God is not only testing the faith of Abraham, but of every believer from Abraham down to our present time. Can man redeem from sin, or is that reserved only for One born sinless and worthy of the sacrifice?
You will recall that our Lord Jesus Christ bore His own cross of rough-hewn wood along the Via Dolorosa to Calvary. “And he bearing his cross went forth into a place called the place of a skull, which is called in the Hebrew Golgotha:” (John 19:17) The cross belongs to the Lord, but is the aggregate of all our sins. He also allows us a hand in the bearing of the cross: “And as they led him away, they laid hold upon one Simon, a Cyrenian, coming out of the country, and on him they laid the cross, that he might bear it after Jesus.” (Luke 23:26) Note that Simon of Cyrene followed Christ in bearing that cross. Our crosses are light and of little burden compared to His which ends in pain and death. Moreover, the cross we bear is of daily practice: “If any man will come after me, let him deny himself, and take up his cross daily, and follow me.” (Luke 9:23)

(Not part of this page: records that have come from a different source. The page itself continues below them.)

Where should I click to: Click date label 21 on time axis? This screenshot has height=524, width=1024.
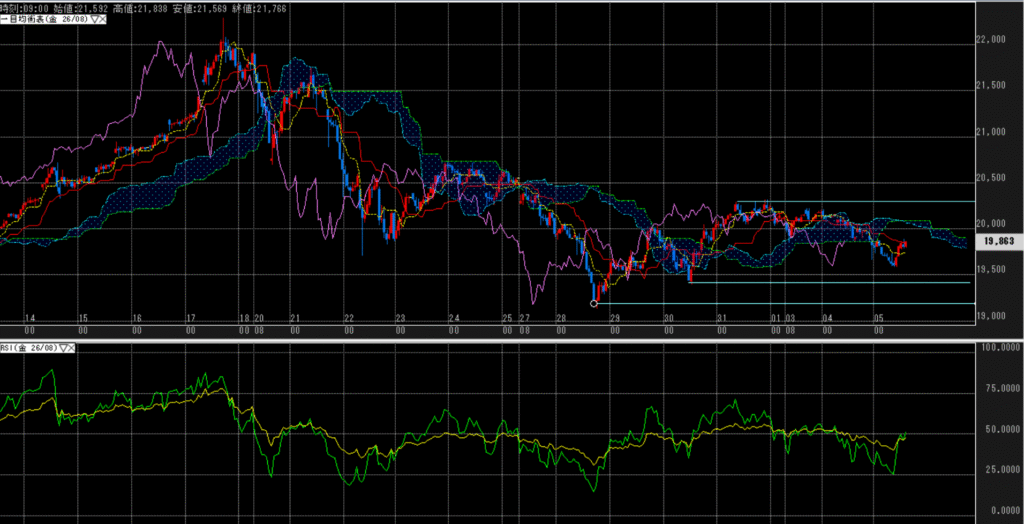[295, 318]
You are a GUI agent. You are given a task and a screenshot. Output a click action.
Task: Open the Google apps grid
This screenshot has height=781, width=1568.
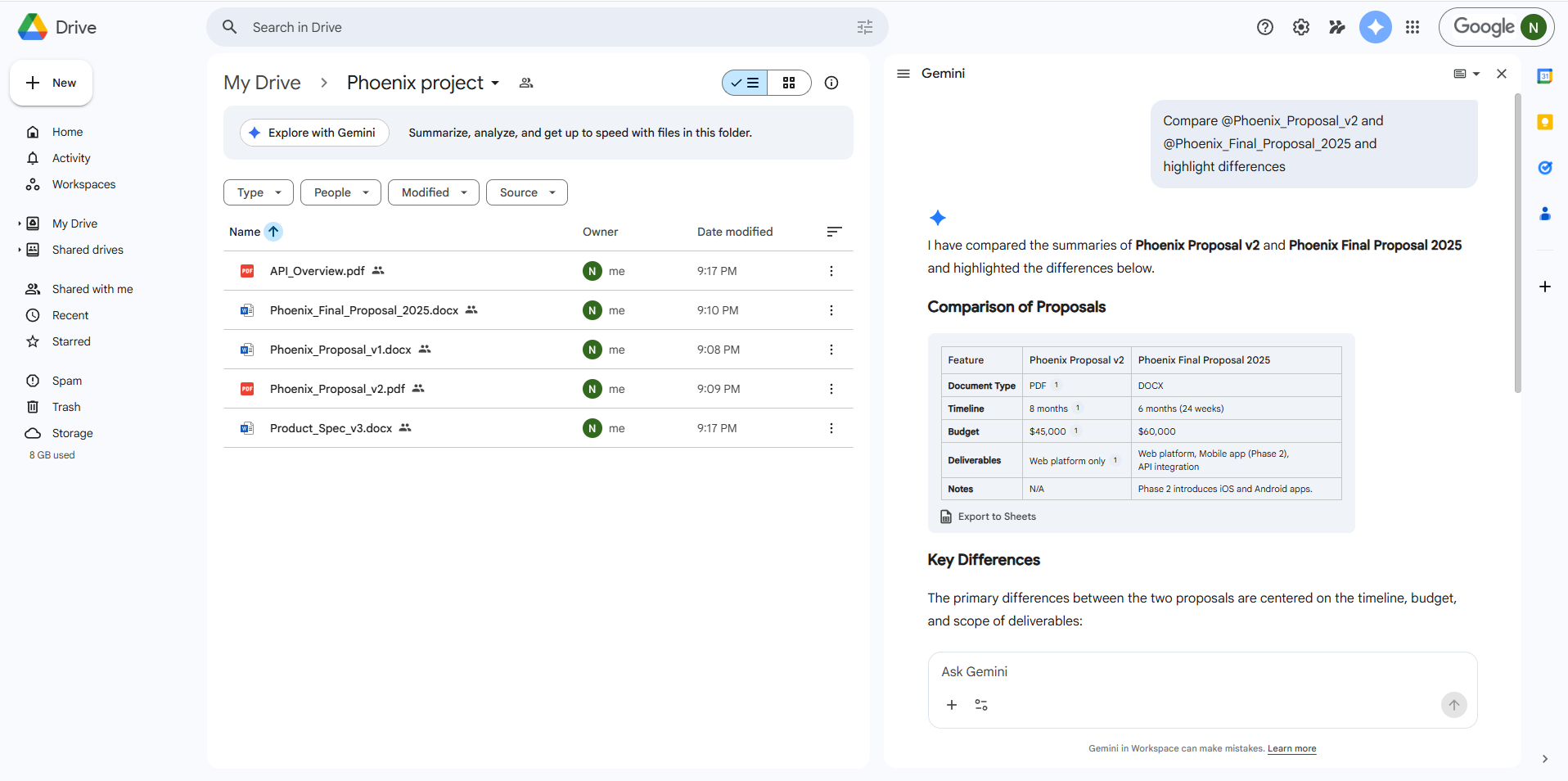click(1413, 27)
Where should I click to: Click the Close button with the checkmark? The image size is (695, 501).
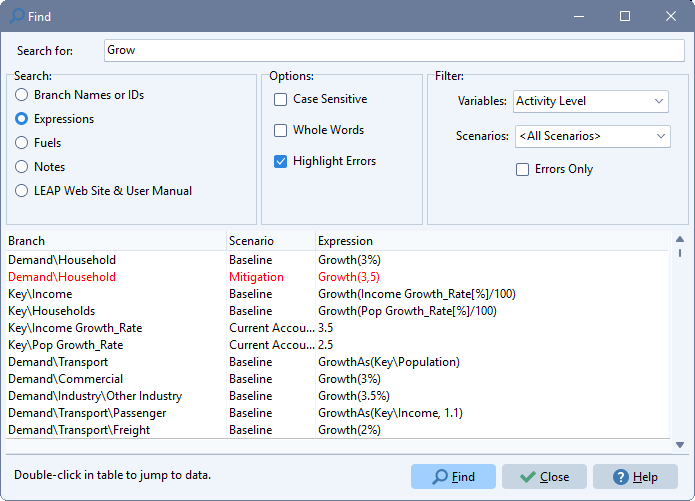pyautogui.click(x=544, y=477)
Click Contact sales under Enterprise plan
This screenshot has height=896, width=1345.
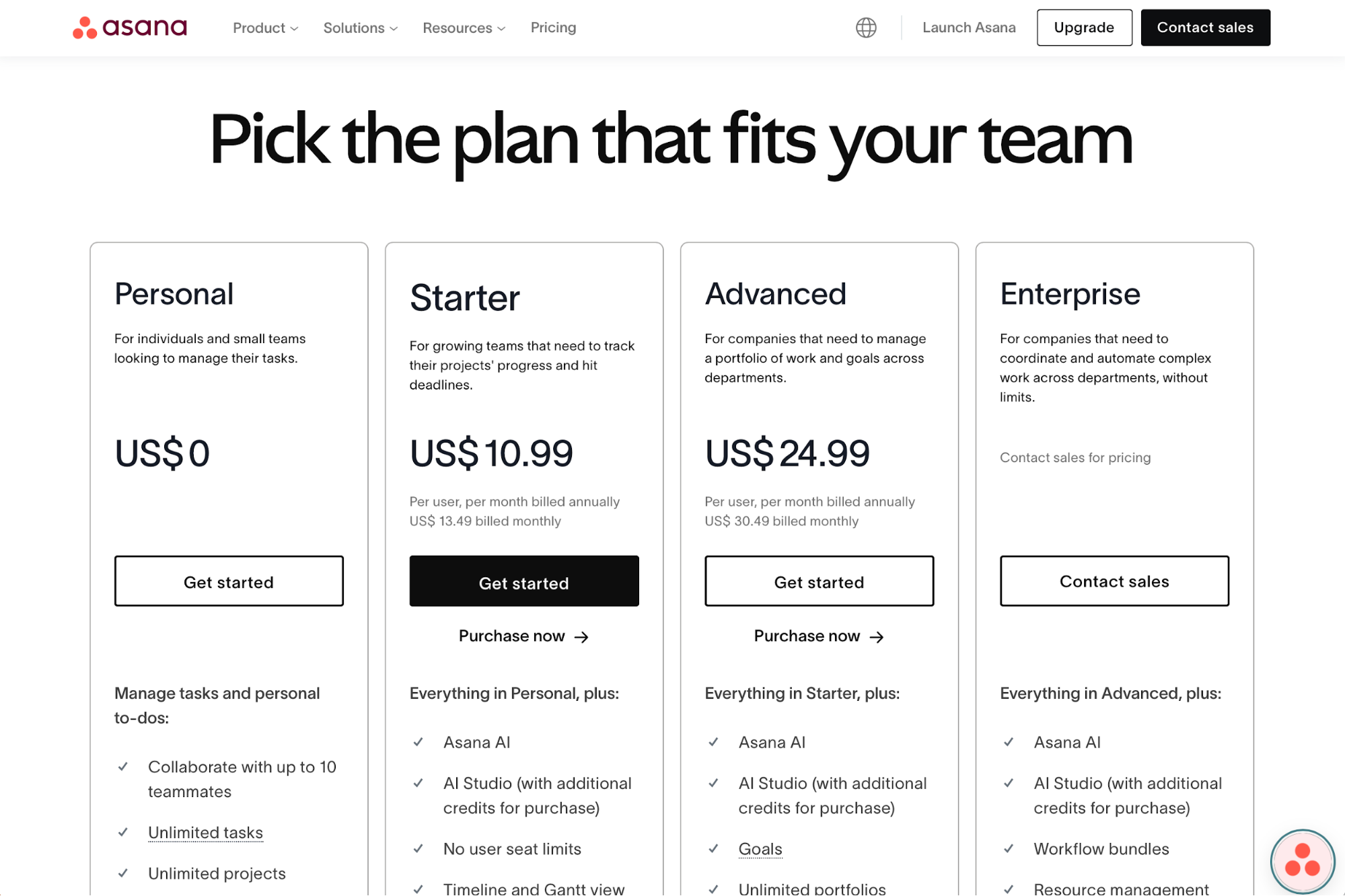tap(1114, 582)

Isaac is an innocent young lad. He is puzzled at the purpose of Abraham in bringing him thus to Mt. Moriah – the same mount upon which the Temple later was constructed and where the only Begotten Son of God was crucified almost 2,000 years hence. We may not understand the purpose of the Father in Heaven for leading us thus to strange lands and peoples, but it all measures up in the Kingdom of God according to His intent and purpose. Isaac, however, did not question his father’s plan except: “And Isaac spake unto Abraham his father, and said, My father: and he said, Here am I, my son. And he said, Behold the fire and the wood: but where is the lamb for a burnt offering?” An honest question asked out of a genuine curiosity (in case his father had forgotten). Now, this question of his beloved son had to have a devastating effect on the heart and soul of Abraham, but his faith held, not to his own sense, but to the greater promise of God. Abraham answered, “My son, God will provide himself a lamb for a burnt offering: so they went both of them together.” Your modern Bible (per)versions do not give God the glory in this verse but misstate the truth. But the Received Text Bibles of the Reformers get it right. God will provide His very self as a Lamb in the form of the Lamb of God – a sacrifice He would never ask man to do, nor would man be qualified to make such a sacrifice.
Like Christ, Isaac was the only begotten son of his father. Like Christ, Isaac carried the wood for his own sacrifice up Mt. Moriah. And, like Christ, Isaac offered not a word of objection.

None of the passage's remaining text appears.